Well...here I am...
It seems like it's been a busy few days and that it's been forever since I've been able to write anything down. Where to start?
I posted Sunday morning and was busy for the rest of the day. By the time we had dinner Sunday night I was ready for bed. Then last night turned out to be our TV night - The Following and The Blacklist were on and hubby and I watched them both. In addition to that, I read a book that has held my interest - The Art and Science of Low Carbohydrate Living (Phinney and Volek). It goes beyond the normal low-carb diet plan and dives into the science of the whole idea. Since I'm a science-type, I really enjoyed it! It made me realize that I've been looking at low-carb - just as many folks have done for many years - the wrong way! I mean, I've done Atkins, South Beach, etc., but I've always missed the point until reading this book.
The point being that low-carb does not necessarily mean high-protein. In fact, Phinney and Volek say you should have moderate protein, but high fat. They also explained the aftermath of losing weight via a low-carb diet for some folks. In a really cool explanation, they said that if a low-carb diet rids you of diabetes, it doesn't mean that you're cured of diabetes, but rather that your diabetes is in remission. Another way they explained was that you wouldn't give a lactose-intolerant person lactose, so why would you give a carbohydrate-intolerant person carbohydrates. I dunno - something just clicked with me in reading this book.

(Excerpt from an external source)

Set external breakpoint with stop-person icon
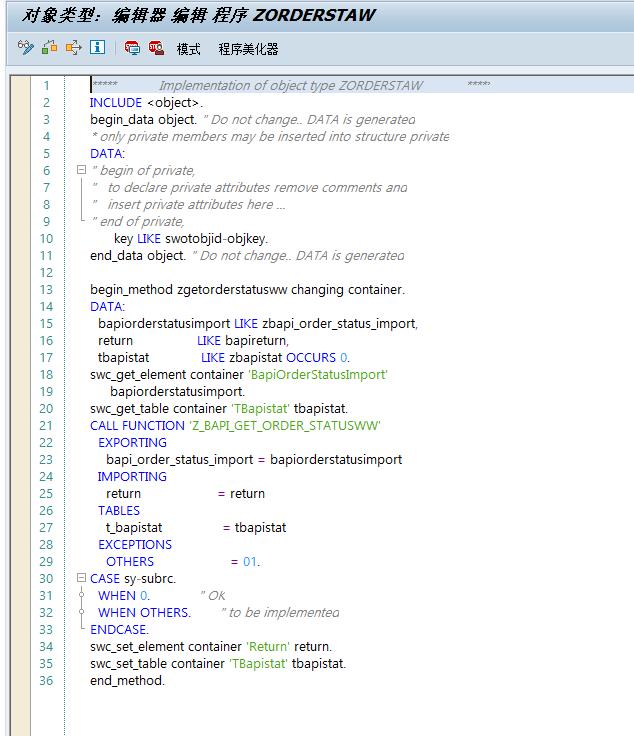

Two other things I've tried over the last few days are coconut oil and black chia seeds. I added some coconut oil to my green beans Sunday night and they were pretty good, though I used too much. A little goes a long way. As well, I've wanted to increase my fiber intake and chia seeds are pretty high in fiber. For the bag I bought, 1/4 cup has 14 g fiber! So what I did - and I wasn't sure it was gonna be good at all - was add a teaspoon of chia seeds and a tablespoon of coconut oil to my morning smoothie. It was GREAT!! It was a little creamier and that was it! These two will be a permanent addition to my morning smoothie! Another thing was that I felt fuller all morning. I mean, I added a total of 4 tsp of food stuff and it kept me fuller. Cool beans! OH! Another thing I did was try my smoothie with the unsweetened chocolate almond milk. Another hit!
So where has the scale been? Well - it's been going up, but I think I may be seeing the beginnings of a trend. I've got a graph of my weight over time at the top left and I like it better than looking at numbers. In any event, the scale showed a nice dip on Friday and was up for the following three days. It was down 0.4 lb this morning - and that's AFTER adding salt to my avocado last night! Tonight was rib night at the local bbq joint, so we'll see what the scale says tomorrow. On top of that, TOM is floating around here somewhere. Geez!
My eating has been good and in control - no crazy feelings of desperation about food or anything. This afternoon, I walked into the admin's office to ask a question. When I saw a jar of nuts on his desk, I automatically asked if I could have a few since I was a little rumbly. When I saw the nuts were coated with something, I looked at the ingredients and saw there were 4 g sugar. I opted to not eat the peanuts.
One interesting thing occurred yesterday. A friend of mine sent me an email that had a subject line of "WW????" and then had the information of a nearby Weight Watchers location in the body of the email. Now HG was the first friend I met after I moved here and we have a common problem with our elbows. hehe. Yeah - we're both fat. We actually met at a Weight Watchers meeting and then discovered that we worked at the same place. So, we basically became WW buddies first. We have a lot in common, but she's busy, I'm busy and we always seem to fall off the wagon.
Anyway, I called her and after playing phone tag for a while, we finally got to chat. I told her what I've been doing as far as eating is concerned and how I've been trying to write down how I was feeling in this blog. Hey HG! I know you're reading this.
I've been thinking about the conversation she and I had. It's almost like I can't fully explain how I feel or else I'll just fall apart. I mean I am just so SICK of being like this, just absolutely disgusted with myself. I've tried everything under the sun and nothing has worked. But to be honest, part of the reason it hasn't worked is because I haven't been honest with whatever plan I was on; more importantly, I haven't been honest with myself. I've had plenty of "I'll start tomorrow" moments, thousands of "Oh - this won't matter", and millions of excuses. And who was I screwing over???? ME!! Yeah - I was screwing myself over for something that temporarily tasted good in my mouth. That's so beyond stupid I want to slap the shit out of myself. So, I am just done lying to myself.
I still don't have a specific plan, but I am learning about me and getting in tune with my body and it really does give me a feeling of control. If I can keep this control, I think my battle is 3/4 over. Whatever I do, I'll have to do forever. Now do I think I won't ever eat ice cream again. No, it doesn't mean that at all, but it does mean I won't have it right now. And when I do have it, it will be because I consciously decided to eat it and not because I'm emotionally reacting to it. Shit - I've been like an impetuous five year old as far as food goes for the last so many years. It's time I start acting like the mother and establish limits for myself! That's what I'm trying to do.